Task brief:
Revise the entries below so that every "Where should I click to" becomes "Where do I click to", and leave everything else unchanged.

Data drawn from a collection
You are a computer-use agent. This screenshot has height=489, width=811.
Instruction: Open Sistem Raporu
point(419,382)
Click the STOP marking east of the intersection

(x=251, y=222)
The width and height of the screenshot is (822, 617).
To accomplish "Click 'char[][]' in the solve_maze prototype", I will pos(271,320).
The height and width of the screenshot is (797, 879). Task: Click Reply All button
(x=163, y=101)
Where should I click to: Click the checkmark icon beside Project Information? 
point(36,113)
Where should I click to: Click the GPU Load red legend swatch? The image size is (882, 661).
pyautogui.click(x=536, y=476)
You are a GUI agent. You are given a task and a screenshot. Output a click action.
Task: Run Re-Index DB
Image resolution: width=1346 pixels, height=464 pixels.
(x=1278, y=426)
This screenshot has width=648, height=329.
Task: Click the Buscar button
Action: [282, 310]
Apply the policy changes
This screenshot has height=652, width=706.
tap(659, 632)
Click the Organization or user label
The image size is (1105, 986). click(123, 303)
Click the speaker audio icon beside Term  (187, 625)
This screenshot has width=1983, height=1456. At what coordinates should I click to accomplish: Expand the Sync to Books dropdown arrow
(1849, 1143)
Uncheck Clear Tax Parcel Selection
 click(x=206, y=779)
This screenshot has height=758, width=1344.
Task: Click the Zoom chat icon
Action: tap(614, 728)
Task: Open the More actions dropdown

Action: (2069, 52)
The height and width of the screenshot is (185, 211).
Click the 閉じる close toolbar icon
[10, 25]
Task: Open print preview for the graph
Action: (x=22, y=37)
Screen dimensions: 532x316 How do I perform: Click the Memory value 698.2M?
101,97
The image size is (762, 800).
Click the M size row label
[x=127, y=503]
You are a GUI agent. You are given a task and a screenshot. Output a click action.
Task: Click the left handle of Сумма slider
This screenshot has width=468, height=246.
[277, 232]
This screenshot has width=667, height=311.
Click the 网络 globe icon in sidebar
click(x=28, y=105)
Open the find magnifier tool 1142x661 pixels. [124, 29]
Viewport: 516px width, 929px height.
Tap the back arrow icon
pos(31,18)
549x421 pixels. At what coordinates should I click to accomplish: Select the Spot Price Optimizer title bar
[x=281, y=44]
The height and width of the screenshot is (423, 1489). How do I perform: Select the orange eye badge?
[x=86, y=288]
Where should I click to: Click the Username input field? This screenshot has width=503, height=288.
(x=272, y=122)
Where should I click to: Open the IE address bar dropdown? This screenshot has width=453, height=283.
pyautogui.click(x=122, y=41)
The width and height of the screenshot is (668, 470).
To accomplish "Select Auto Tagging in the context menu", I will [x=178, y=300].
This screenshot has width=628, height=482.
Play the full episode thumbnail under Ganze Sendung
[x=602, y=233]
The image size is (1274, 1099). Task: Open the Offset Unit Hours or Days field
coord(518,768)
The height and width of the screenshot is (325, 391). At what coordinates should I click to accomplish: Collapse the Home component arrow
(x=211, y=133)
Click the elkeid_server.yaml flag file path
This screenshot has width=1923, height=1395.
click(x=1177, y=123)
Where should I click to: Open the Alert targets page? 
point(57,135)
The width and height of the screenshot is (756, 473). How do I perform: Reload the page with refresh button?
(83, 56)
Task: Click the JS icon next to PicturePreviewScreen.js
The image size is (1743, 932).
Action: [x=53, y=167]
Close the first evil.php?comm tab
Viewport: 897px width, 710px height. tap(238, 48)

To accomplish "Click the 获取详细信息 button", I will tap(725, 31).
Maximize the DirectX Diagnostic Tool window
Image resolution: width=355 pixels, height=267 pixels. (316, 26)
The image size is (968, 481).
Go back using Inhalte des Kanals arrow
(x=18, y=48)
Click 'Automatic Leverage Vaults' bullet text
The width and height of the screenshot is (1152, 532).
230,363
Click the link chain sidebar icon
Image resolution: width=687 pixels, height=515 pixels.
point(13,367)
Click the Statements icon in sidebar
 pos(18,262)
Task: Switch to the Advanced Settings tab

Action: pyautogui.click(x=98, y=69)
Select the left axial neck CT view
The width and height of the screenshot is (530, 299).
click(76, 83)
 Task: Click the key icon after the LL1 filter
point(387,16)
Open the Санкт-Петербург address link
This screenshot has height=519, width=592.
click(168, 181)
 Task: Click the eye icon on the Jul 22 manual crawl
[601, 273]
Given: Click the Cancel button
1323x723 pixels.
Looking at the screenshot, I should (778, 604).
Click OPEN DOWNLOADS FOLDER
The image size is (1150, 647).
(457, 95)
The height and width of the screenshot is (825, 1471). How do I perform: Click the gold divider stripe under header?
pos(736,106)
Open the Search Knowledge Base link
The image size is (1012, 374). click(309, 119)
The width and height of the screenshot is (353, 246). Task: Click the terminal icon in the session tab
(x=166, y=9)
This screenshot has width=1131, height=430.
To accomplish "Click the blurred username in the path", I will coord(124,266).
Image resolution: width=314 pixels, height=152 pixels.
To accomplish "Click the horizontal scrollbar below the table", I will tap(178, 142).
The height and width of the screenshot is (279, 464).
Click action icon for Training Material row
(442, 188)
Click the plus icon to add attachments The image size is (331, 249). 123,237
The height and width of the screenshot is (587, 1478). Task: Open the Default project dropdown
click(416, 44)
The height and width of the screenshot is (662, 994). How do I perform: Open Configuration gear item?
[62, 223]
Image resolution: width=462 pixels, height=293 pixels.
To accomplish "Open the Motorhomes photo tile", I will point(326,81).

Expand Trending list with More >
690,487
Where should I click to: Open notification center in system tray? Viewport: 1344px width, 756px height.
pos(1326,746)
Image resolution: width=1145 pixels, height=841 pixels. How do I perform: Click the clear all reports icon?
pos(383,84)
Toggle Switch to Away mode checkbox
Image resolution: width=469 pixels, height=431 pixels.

Result of the exercise:
You are a computer-use agent. This screenshot has height=489, width=811.
Instruction: Open Sistem Raporu
point(419,382)
Click the STOP marking east of the intersection

(x=251, y=222)
The width and height of the screenshot is (822, 617).
To accomplish "Click 'char[][]' in the solve_maze prototype", I will pos(271,320).
The height and width of the screenshot is (797, 879). Task: Click Reply All button
(x=163, y=101)
Where do I click to: Click the checkmark icon beside Project Information? 
point(36,113)
Where do I click to: Click the GPU Load red legend swatch? The image size is (882, 661).
pyautogui.click(x=536, y=476)
You are a GUI agent. You are given a task and a screenshot. Output a click action.
Task: Run Re-Index DB
Image resolution: width=1346 pixels, height=464 pixels.
(x=1278, y=426)
This screenshot has width=648, height=329.
Task: Click the Buscar button
Action: [282, 310]
Apply the policy changes
This screenshot has height=652, width=706.
tap(659, 632)
Click the Organization or user label
The image size is (1105, 986). click(123, 303)
Click the speaker audio icon beside Term  (187, 625)
This screenshot has width=1983, height=1456. At what coordinates should I click to accomplish: Expand the Sync to Books dropdown arrow
(1849, 1143)
Uncheck Clear Tax Parcel Selection
 click(x=206, y=779)
This screenshot has height=758, width=1344.
Task: Click the Zoom chat icon
Action: tap(614, 728)
Task: Open the More actions dropdown

Action: (2069, 52)
The height and width of the screenshot is (185, 211).
Click the 閉じる close toolbar icon
[10, 25]
Task: Open print preview for the graph
Action: (x=22, y=37)
Screen dimensions: 532x316 How do I perform: Click the Memory value 698.2M?
101,97
The image size is (762, 800).
Click the M size row label
[x=127, y=503]
You are a GUI agent. You are given a task and a screenshot. Output a click action.
Task: Click the left handle of Сумма slider
This screenshot has width=468, height=246.
[277, 232]
This screenshot has width=667, height=311.
Click the 网络 globe icon in sidebar
click(x=28, y=105)
Open the find magnifier tool 1142x661 pixels. [124, 29]
Viewport: 516px width, 929px height.
Tap the back arrow icon
pos(31,18)
549x421 pixels. At what coordinates should I click to accomplish: Select the Spot Price Optimizer title bar
[x=281, y=44]
The height and width of the screenshot is (423, 1489). How do I perform: Select the orange eye badge?
[x=86, y=288]
Where do I click to: Click the Username input field? This screenshot has width=503, height=288.
(x=272, y=122)
Where do I click to: Open the IE address bar dropdown? This screenshot has width=453, height=283.
pyautogui.click(x=122, y=41)
The width and height of the screenshot is (668, 470).
To accomplish "Select Auto Tagging in the context menu", I will [x=178, y=300].
This screenshot has width=628, height=482.
Play the full episode thumbnail under Ganze Sendung
[x=602, y=233]
The image size is (1274, 1099). Task: Open the Offset Unit Hours or Days field
coord(518,768)
The height and width of the screenshot is (325, 391). At what coordinates should I click to accomplish: Collapse the Home component arrow
(x=211, y=133)
Click the elkeid_server.yaml flag file path
This screenshot has width=1923, height=1395.
click(x=1177, y=123)
Where do I click to: Open the Alert targets page? 
point(57,135)
The width and height of the screenshot is (756, 473). How do I perform: Reload the page with refresh button?
(83, 56)
Task: Click the JS icon next to PicturePreviewScreen.js
The image size is (1743, 932).
Action: [x=53, y=167]
Close the first evil.php?comm tab
Viewport: 897px width, 710px height. tap(238, 48)

To accomplish "Click the 获取详细信息 button", I will tap(725, 31).
Maximize the DirectX Diagnostic Tool window
Image resolution: width=355 pixels, height=267 pixels. (316, 26)
The image size is (968, 481).
Go back using Inhalte des Kanals arrow
(x=18, y=48)
Click 'Automatic Leverage Vaults' bullet text
The width and height of the screenshot is (1152, 532).
230,363
Click the link chain sidebar icon
Image resolution: width=687 pixels, height=515 pixels.
point(13,367)
Click the Statements icon in sidebar
 pos(18,262)
Task: Switch to the Advanced Settings tab

Action: pyautogui.click(x=98, y=69)
Select the left axial neck CT view
The width and height of the screenshot is (530, 299).
click(76, 83)
 Task: Click the key icon after the LL1 filter
point(387,16)
Open the Санкт-Петербург address link
This screenshot has height=519, width=592.
click(168, 181)
 Task: Click the eye icon on the Jul 22 manual crawl
[601, 273]
Given: Click the Cancel button
1323x723 pixels.
Looking at the screenshot, I should (778, 604).
Click OPEN DOWNLOADS FOLDER
The image size is (1150, 647).
(457, 95)
The height and width of the screenshot is (825, 1471). How do I perform: Click the gold divider stripe under header?
pos(736,106)
Open the Search Knowledge Base link
The image size is (1012, 374). click(309, 119)
The width and height of the screenshot is (353, 246). Task: Click the terminal icon in the session tab
(x=166, y=9)
This screenshot has width=1131, height=430.
To accomplish "Click the blurred username in the path", I will coord(124,266).
Image resolution: width=314 pixels, height=152 pixels.
To accomplish "Click the horizontal scrollbar below the table", I will tap(178, 142).
The height and width of the screenshot is (279, 464).
Click action icon for Training Material row
(442, 188)
Click the plus icon to add attachments The image size is (331, 249). 123,237
The height and width of the screenshot is (587, 1478). Task: Open the Default project dropdown
click(416, 44)
The height and width of the screenshot is (662, 994). How do I perform: Open Configuration gear item?
[62, 223]
Image resolution: width=462 pixels, height=293 pixels.
To accomplish "Open the Motorhomes photo tile", I will point(326,81).

Expand Trending list with More >
690,487
Where do I click to: Open notification center in system tray? Viewport: 1344px width, 756px height.
pos(1326,746)
Image resolution: width=1145 pixels, height=841 pixels. How do I perform: Click the clear all reports icon?
pos(383,84)
Toggle Switch to Away mode checkbox
Image resolution: width=469 pixels, height=431 pixels.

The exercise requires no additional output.